Pay Transparency Law Takes Effect

A new state law that took effect this month requires businesses across New York State with four or more employees to include compensation ranges in all advertisements for job, promotion, and transfer opportunities. The law requires all job, promotion or transfer opportunities physically performed, at least in part, in the State of New York to include a range of pay when advertised.

Advertisements require a range of pay regardless of how or where they are posted. The new law covers any job posting shared with more than one person made internally or to the public. It applies to newspaper ads, printed flyers, social media posts, website postings, anything sent to an electronic mailing list, and emails sent to a pool of more than one applicant. This applies to posts made by the employer directly or on the employer’s behalf by a third-party, such as through a job-listing website.

Pay ranges must include a minimum and maximum annual salary or hourly rate of compensation for a job, promotion, or transfer opportunity that the employer in good faith believes to be accurate at the time of the posting. If the employer does not plan to offer a range, but instead plans to offer a single fixed rate, such as $10 an hour, then the fixed rate must be listed. An open ended pay range, such as $10+ an hour is not allowed.

In addition, employers must clearly state if a position is commission-based. A range of pay cannot include other forms of compensation or benefits such as employer provided health insurance, paid leave, or retirement savings. Employers must also provide the job description in the advertisement if one exists.

The law mandates that employers make a good faith effort to determine the range of pay. A “good faith pay range” is one that an employer believes they are willing to pay at the time of the advertisement’s posting. An employer may adjust the range of pay in an advertisement after collecting additional information during the hiring process.
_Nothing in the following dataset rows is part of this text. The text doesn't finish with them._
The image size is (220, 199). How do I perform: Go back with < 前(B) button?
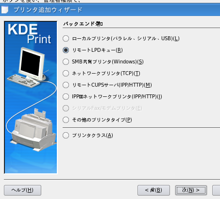coord(153,190)
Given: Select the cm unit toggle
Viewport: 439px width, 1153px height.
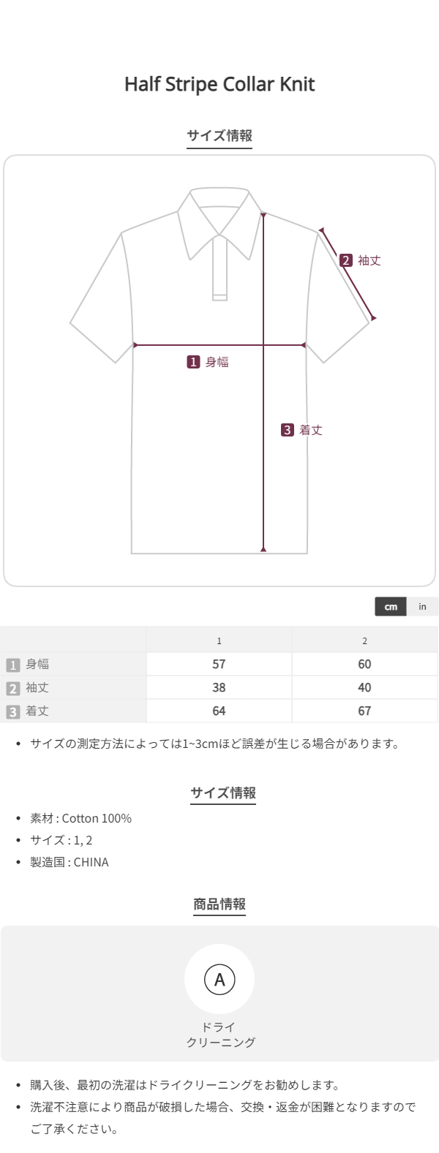Looking at the screenshot, I should click(391, 607).
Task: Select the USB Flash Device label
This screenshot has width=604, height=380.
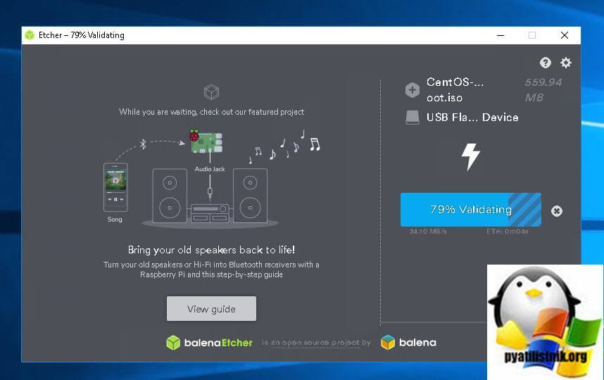Action: [472, 118]
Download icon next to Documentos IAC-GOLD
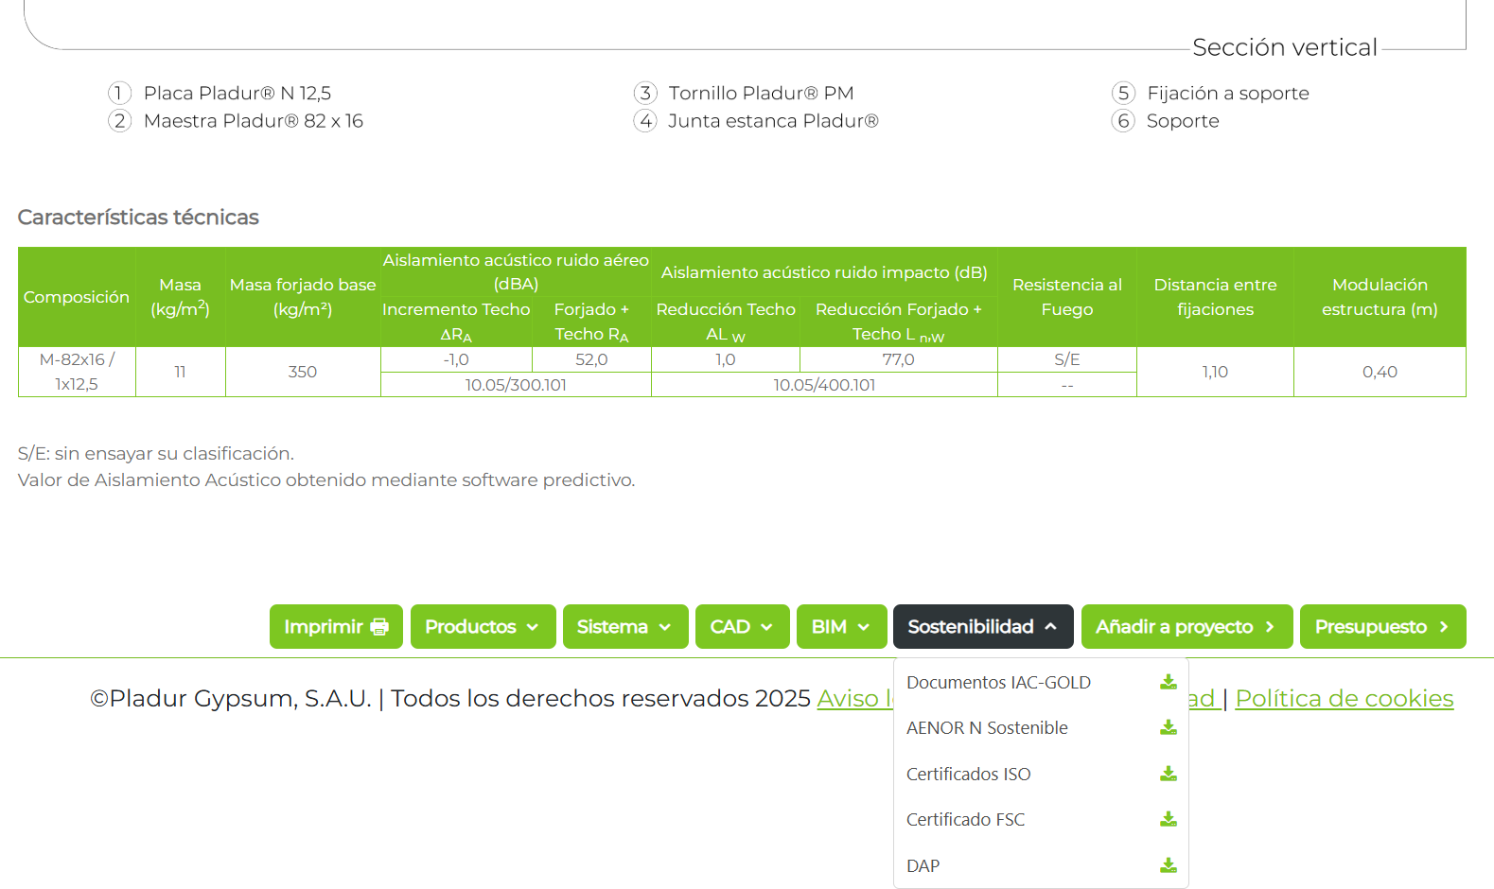 tap(1169, 682)
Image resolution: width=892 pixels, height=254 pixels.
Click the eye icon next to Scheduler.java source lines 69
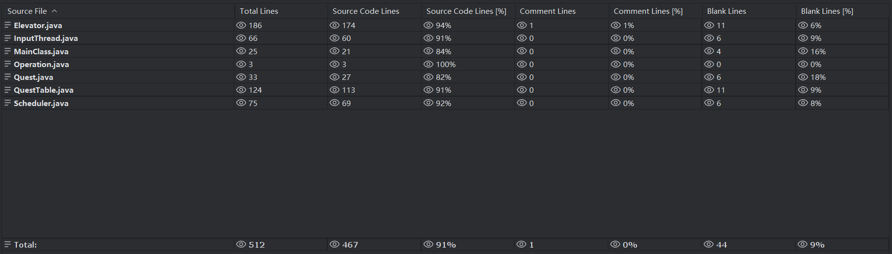[335, 103]
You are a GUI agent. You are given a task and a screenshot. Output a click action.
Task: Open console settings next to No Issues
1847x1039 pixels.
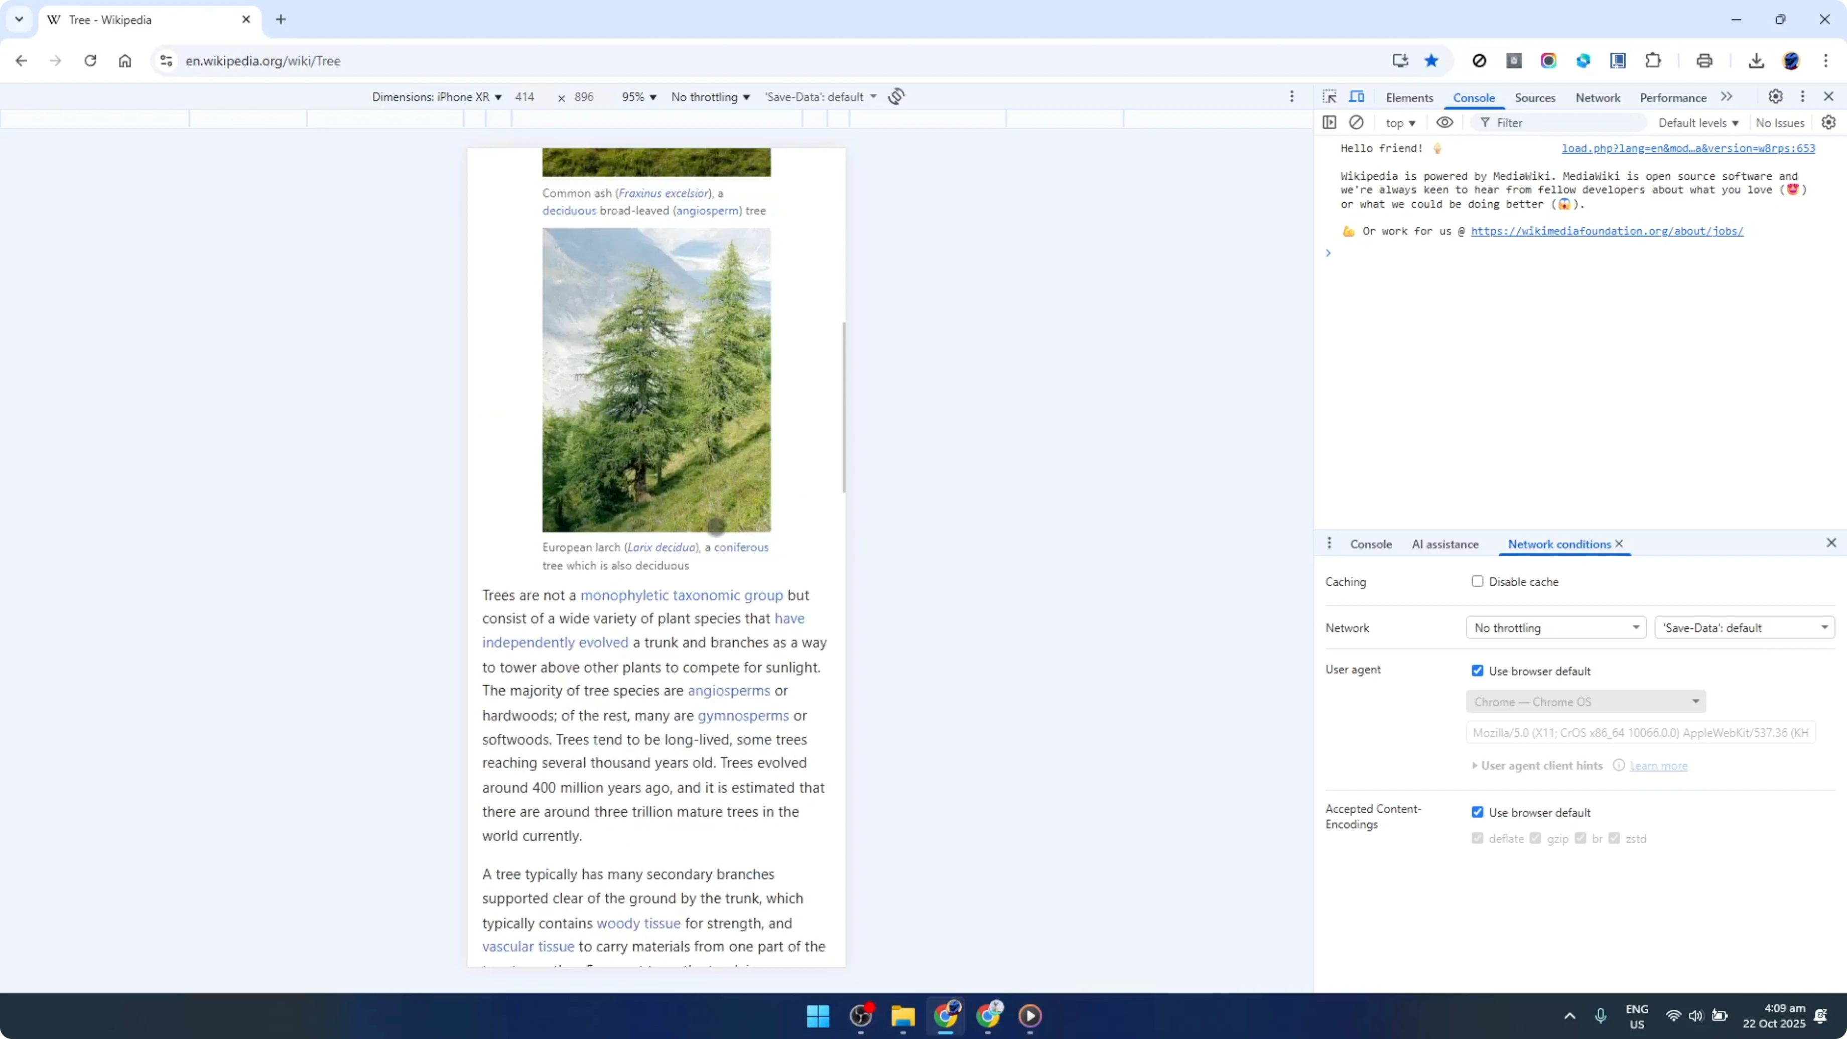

The new law does not require employers to create a posting for every available job, promotion, or transfer opportunity, nor does it require employers to use a specific medium for advertisements. The NYS Department of Labor has begun the process of adopting regulations to implement this new law and answer outstanding questions about the law. The Labor Department has published an Fact Sheet to help explain the requirements of the new pay transparency law.